South Korea’s autism system is slow long before a child ever reaches a clinic. Training takes time. Parents are unsure which early signals matter. Neighborhood fights over where special-education schools belong can stall services close to home. Professor Cheon Keun-ah, a child and adolescent psychiatrist at Yonsei University’s Severance Hospital, works along that entire route.
Start with the pipeline. To practice child and adolescent psychiatry in Korea, physicians complete four years of general psychiatry followed by a two-year fellowship focused on children and teens. Some in the profession have floated an earlier entry point into the fellowship after three years of residency, a structure used in parts of the United States to shorten general training before subspecialization.
Cheon said any shift would require agreement with adult psychiatry leaders and answers on how to preserve standards. For now, the four-plus-two path stands. Families, meanwhile, try to beat the odds by joining multiple wait lists. Parents “book three or four clinics at once, so outpatient wait lists get longer,” she said.
The front door has shifted, too. Parents increasingly arrive with online checklists and the belief that a single behavior can clinch a diagnosis. Cheon tries to reset expectations. “The most important sign is not lining up toys. It is the absence of social referencing at about 18 months,” she said in an interview with Korea Biomedical Review.

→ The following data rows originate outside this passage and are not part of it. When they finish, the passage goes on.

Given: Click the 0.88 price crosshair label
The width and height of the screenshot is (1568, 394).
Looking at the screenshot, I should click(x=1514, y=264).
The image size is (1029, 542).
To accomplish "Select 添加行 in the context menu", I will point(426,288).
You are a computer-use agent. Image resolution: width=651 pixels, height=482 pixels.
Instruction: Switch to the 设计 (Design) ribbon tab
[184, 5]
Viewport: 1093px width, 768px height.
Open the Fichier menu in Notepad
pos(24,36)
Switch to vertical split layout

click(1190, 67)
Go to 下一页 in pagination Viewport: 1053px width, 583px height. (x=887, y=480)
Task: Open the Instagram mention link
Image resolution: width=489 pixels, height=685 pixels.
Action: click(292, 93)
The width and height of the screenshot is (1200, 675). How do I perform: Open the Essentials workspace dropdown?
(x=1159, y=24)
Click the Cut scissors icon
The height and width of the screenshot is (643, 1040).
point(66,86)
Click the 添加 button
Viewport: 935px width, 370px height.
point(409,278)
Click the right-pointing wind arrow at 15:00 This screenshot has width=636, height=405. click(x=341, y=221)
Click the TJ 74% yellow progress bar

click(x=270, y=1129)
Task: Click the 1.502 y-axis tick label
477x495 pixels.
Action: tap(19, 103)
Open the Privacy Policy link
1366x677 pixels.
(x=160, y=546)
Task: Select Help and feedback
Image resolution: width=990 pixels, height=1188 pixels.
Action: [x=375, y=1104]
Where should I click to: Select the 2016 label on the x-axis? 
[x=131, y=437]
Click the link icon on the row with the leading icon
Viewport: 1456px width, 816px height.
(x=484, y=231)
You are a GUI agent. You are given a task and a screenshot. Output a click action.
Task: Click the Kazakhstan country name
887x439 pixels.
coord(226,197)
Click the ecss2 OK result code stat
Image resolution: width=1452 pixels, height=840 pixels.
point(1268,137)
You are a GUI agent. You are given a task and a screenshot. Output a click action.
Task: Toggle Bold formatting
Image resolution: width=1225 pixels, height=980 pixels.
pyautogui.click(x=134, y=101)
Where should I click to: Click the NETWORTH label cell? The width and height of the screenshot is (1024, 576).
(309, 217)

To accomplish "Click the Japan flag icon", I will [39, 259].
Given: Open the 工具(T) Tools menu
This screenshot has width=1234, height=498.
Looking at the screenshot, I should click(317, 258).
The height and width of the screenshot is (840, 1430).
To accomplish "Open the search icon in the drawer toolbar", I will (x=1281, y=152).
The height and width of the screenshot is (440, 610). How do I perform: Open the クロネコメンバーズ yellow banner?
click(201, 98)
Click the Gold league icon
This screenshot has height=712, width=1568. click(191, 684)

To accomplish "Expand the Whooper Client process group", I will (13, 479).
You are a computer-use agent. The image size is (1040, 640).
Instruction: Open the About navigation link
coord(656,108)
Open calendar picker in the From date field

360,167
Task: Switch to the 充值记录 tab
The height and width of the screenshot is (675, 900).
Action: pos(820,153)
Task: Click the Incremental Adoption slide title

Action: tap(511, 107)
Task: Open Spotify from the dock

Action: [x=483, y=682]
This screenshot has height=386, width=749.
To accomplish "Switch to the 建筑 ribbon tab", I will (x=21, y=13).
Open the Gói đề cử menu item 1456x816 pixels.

In uncertain moments, toddlers typically glance at a caregiver’s face for a quick read on safety or permission. When that glance never comes, she looks closer. As for parental responses, “It’s twofold,” she said, describing both minimization and over-interpretation that send the wrong families to the front of a limited line.
To cool the intake, Cheon released a parent guide this spring, paired with short videos. The point is to teach specificity alongside sensitivity, so families can recognize when a worry is unlikely to be autism and stand down. “A careful no can help more than a rushed maybe,” she said. Some parents who waited months for specialty visits later wrote to say their child turned out to be a late talker who caught up. Cheon offers those notes cautiously as evidence that tone and clarity at the first pass can change a child’s path.
Schools face another profile. Strong readers who test well can falter in the ungraded parts of the day. “They keep up academically but struggle with pragmatic language, with context, irony and idioms,” she said. A decade ago, while studying those gaps in brain circuits, Cheon began drafting a tool for teachers and clinicians. The result is the Social Language Test for Children, or C-SLT, a booklet that assesses idiomatic and social-language understanding and doubles as a teaching guide. “Social language and idioms change over time and differ by culture and region, so the tool needs continual revision and updates,” she said.
Her therapy advice stays measured. Music, art and sports can open doors for some children, she said, but they work best as additions to basics such as speech-language therapy, parent coaching and consistent responsive play at home.
The bottleneck is not only clinical. In 2017, parents in Seoul’s Gangseo District knelt in public to ask neighbors to drop their opposition to a special-education school for children with developmental disabilities; the episode sparked a national debate over school siting and stigma, and Seojin School eventually opened after delays.
More recently, plans for a special-education campus in Seongsu-dong drew organized opposition and contentious council hearings before advancing. Cheon said she would welcome an update to the Korean term for autism, which carries a negative tone. She is clearer about the more durable fix. Make such schools ordinary parts of neighborhoods and families are less likely to hide; services sit closer to daily life. “Terminology matters,” she said. “Public attitudes matter more.”
Her team is also working from the other end of the timeline. With national support she describes as nearing 10 billion won ($7.14 million), they are building a regulated digital medical device for early screening on a three-year clock. The aim is not at-home diagnosis but triage that moves the highest-risk toddlers to specialists sooner and lets anxious families exhale.
Asked what families should do in the weeks between suspicion and a formal evaluation, Cheon offered a line that doubles as method. “Observe the child holistically,” she said. “Make an integrated judgment, not a decision off one behavior.”